Too many historians claim all the geniuses were mad, especially the ones who understood politics as an engineer understands structures, or a scientist understands his specialty. The key is to understand their genius and not fall prey to the slurs on their abilities. How do you think Hitler and Goebbels captured the heart of Germany, or Lenin Rus sia, or Rasputin the Czar’s family, or Bush the younger and Cheney capitalist America, or Lester the North American Union or … ? The list is as long as history, and everyone dismisses each instance as an individual aberration, a political situation unique to that nation and time. And too many people focus on only the negative instances, unlike the positive examples, such as the American planters or development of the present-day NAU. But I digress. To understand how it all happened, it’s necessary to go back a few years …

• • • •

I’d recently finished the last oral examinations on my dissertation from one of the very well-known universities of North America and been granted the relatively worthless Ph.D. in political Science, despite the opposition of the most senior member of the PoliSci faculty. A “chance encounter” of a— shall we say— passionate nature, he had with a young lady acquaintance of mine removed that obstacle. Shortly after that fortunate resolution I first encountered William Lester.

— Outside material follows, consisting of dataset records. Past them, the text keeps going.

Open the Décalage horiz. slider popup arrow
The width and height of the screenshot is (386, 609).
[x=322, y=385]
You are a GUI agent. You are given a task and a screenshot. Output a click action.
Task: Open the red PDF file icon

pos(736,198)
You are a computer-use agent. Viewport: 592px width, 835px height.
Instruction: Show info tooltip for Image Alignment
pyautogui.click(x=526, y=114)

As part of my research, I’d become a member of the Conservative Populist party, and even served as a ward committee-person for Plymouth— not Massachusetts, but another Plymouth. Being the ward’s titular head for the party was a position few wanted, especially when that year’s elections were only for local offices and for the regional representatives to the North American Union, then far more of a coordinating body than what it later became, thanks in large part to my highly successful and unacknowledged (as well as unappreciated) efforts.

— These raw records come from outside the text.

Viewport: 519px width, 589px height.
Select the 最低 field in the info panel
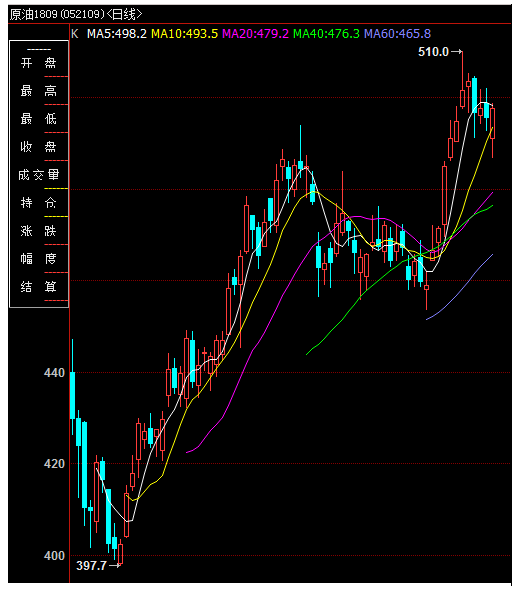(39, 119)
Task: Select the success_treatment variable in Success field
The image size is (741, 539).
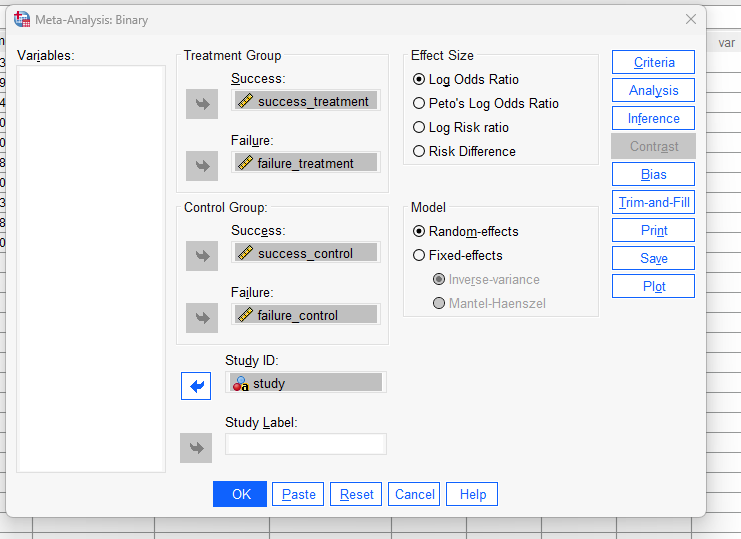Action: 306,101
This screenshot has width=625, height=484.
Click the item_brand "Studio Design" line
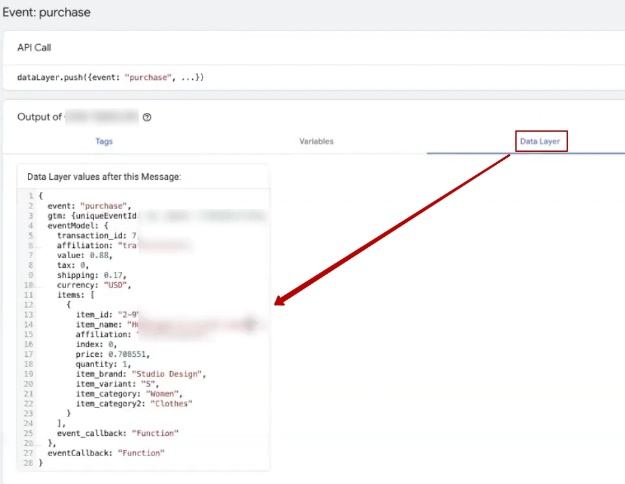click(139, 373)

On that Tuesday night in 2067, only a few handfuls of voters attended the ward caucus to be addressed by two of the candidates for the NAU Assembly. The first candidate was Johnstone Byron III, the youngest son of the Byron family of ZipZap fame and fortune, and the second was one William Lester, barely five years older than I was at the time, but already working on his second billion. Lester was a perfect 198 centimeters, tall enough to stand out amid the rabble, but not tall enough to be thought a less-than-intelligent athlete. His father had been a builder who’d lost almost everything in the successive American financial meltdowns in the early part of the century, and Lester could claim to be a self-made man from his foresight in purchasing northern Saskatchewan marshes and swamplands before the acceleration of global warming created a land-run. He sold out before the subsequent crash, retaining some holdings in the event of the inevitable resurgence that would come with the next wave of global warming, when the last lingering benefits— and profits— of cap-and-trade were exhausted.

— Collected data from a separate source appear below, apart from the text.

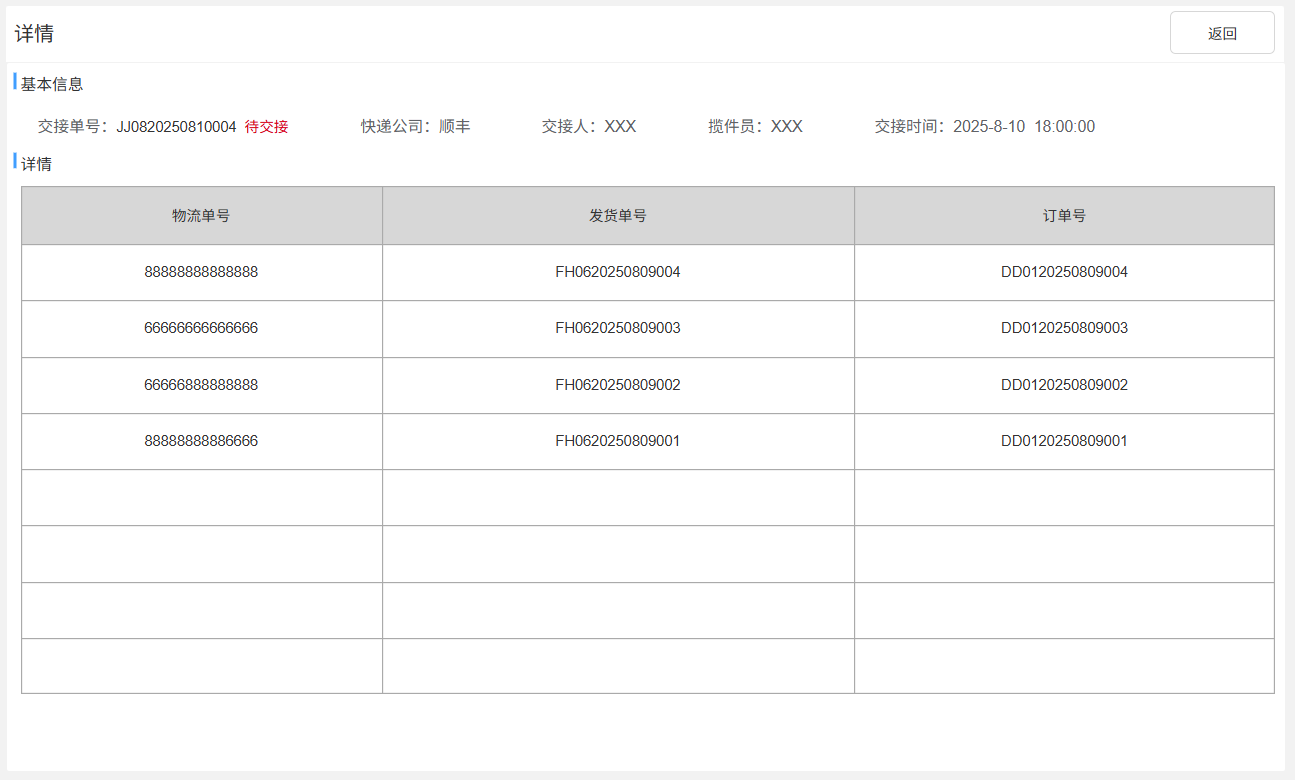The height and width of the screenshot is (780, 1295).
Task: Click the 顺丰 courier company value
Action: coord(455,127)
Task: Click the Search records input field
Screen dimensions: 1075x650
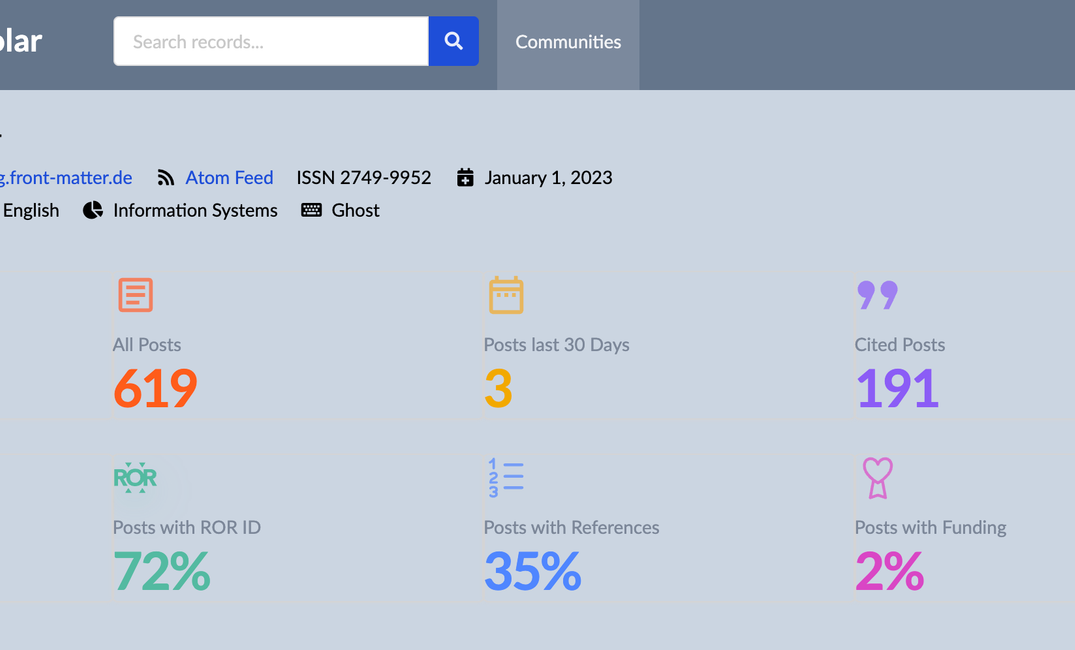Action: 270,41
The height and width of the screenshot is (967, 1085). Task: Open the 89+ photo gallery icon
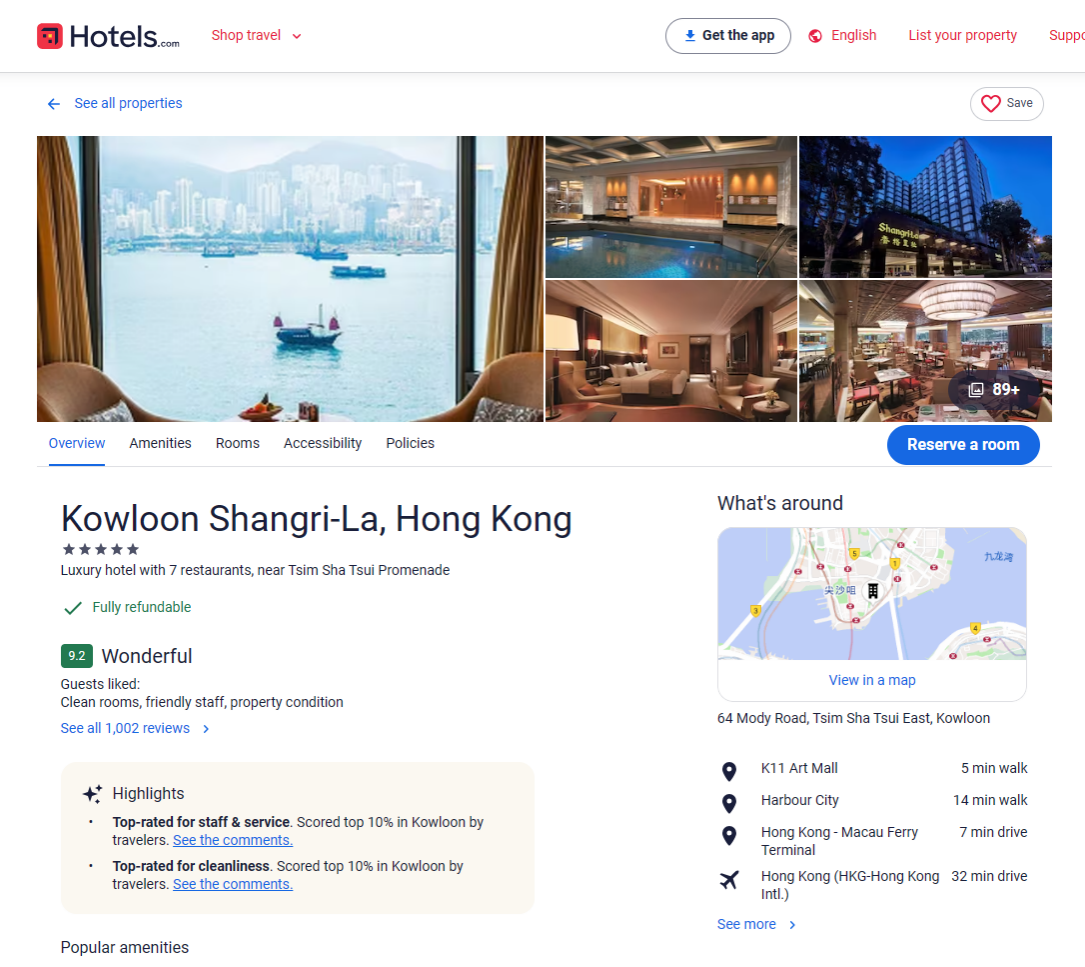976,390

Lester’s voice was deep and mellifluous. His face was pleasant, with a touch of authority beyond the grown-up-boy-from-next-door image he cultivated, and his chin was just square enough to proclaim solidity, but not pigheadedness. His logic was impeccable when he addressed the thirty-odd folks with little else to do on a Tuesday night … and that was the problem. While he understood finance, he clearly didn’t comprehend certain aspects of motivating people to tap the touchscreen next to his name in the voting booth. Part of that, I later learned, was because he’d always dealt with people who actually cared about the intricacies of systems such as politics and business, rather than, put politely, the general public.

So immediately after he finished speaking, I went out on the already half-sawed-off and spruce-beetle-killed limb. From that precarious perch, I addressed the handful of ConPoppers still in the multipurpose room of the west Plymouth Library. “My friends, we’ve heard from both of these fine candidates— the distinguished and noted scion of fame and fortune, the most highly educated and multiply-degreed, the honorable Johnstone Byron, the third … and the hard-working Bill Lester, who has made every new dollar the hard way with his own two hands. A round of applause for them both, before you make your way to the voting screens …”

I did have the foresight to hide Lester’s Turnbull & Asser black cashmere overcoat so that he had to wait until everyone was lined up to vote— and so that no one saw it. That enabled me to lead him out to the foyer, where I offered him back his coat.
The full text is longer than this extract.